Stephen Coulston, an Austin-based principal architect and urban designer for Perkins and Will who specializes in the planning and design of campus plans, research parks, and innovation districts, says the trend is all about creating spaces and places where people can collaborate. A typical innovation district may include everything from spaces for programming and job fairs to co-working space to cafes and bars.

“I’ve sort of coined a term called ‘bumpability’ — which is creating opportunities for accidental interactions between faculty, researchers, students or employees who may not otherwise have an opportunity to convene,” Coulston says.

There are other benefits for schools, including relieving crowding on main campuses. That was one reason the University of South Florida jumped at the chance to move its medical school to Tampa’s downtown waterfront ("Daytime Anchor," 52).

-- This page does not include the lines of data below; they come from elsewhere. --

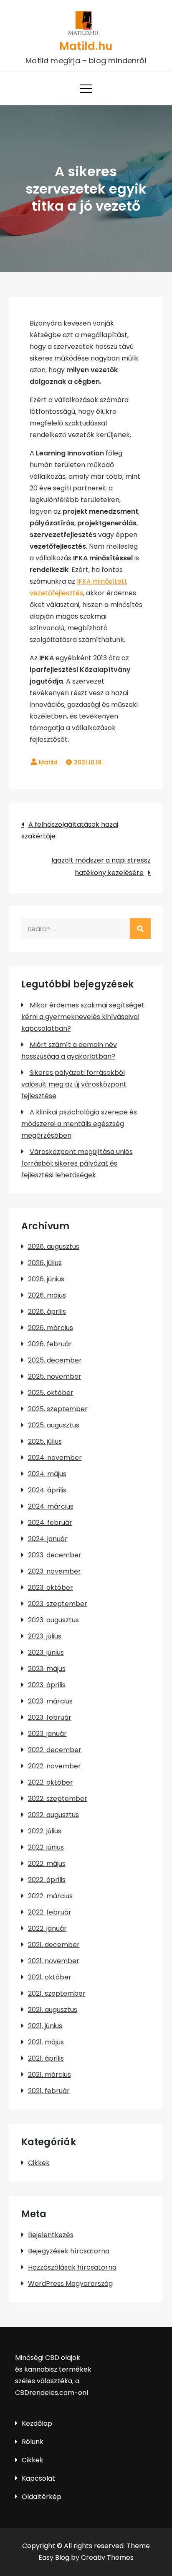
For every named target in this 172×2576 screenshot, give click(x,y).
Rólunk (32, 2442)
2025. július (45, 1441)
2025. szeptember (58, 1409)
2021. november (53, 1961)
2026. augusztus (53, 1246)
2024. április (47, 1490)
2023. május (47, 1668)
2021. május (46, 2042)
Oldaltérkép (41, 2496)
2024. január (48, 1539)
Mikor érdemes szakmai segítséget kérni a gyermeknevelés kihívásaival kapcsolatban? (82, 1016)
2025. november (54, 1376)
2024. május (47, 1474)
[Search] (140, 928)
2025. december (55, 1360)
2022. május (47, 1863)
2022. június (46, 1847)
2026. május (47, 1295)
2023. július (44, 1636)
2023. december (54, 1555)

Schools also are taking advantage of public-private partnerships to pursue opportunities for which traditional state funding might never materialize.

Randy Avent, president of Florida Polytechnic University in Lakeland, is supporting the development of a live-work-play research park on the 4,500 acres surrounding the university’s 170- acre campus in Lakeland, and he’s working with the Central Florida Development Council on a public-private model to get the project going.

“The state’s not going to have a war chest of funds to build it out, like it has for other universities,” he says. Instead, he envisions high-tech companies leasing space in privately owned buildings and sharing it with Florida Poly so faculty and students can collaborate on new technology and products.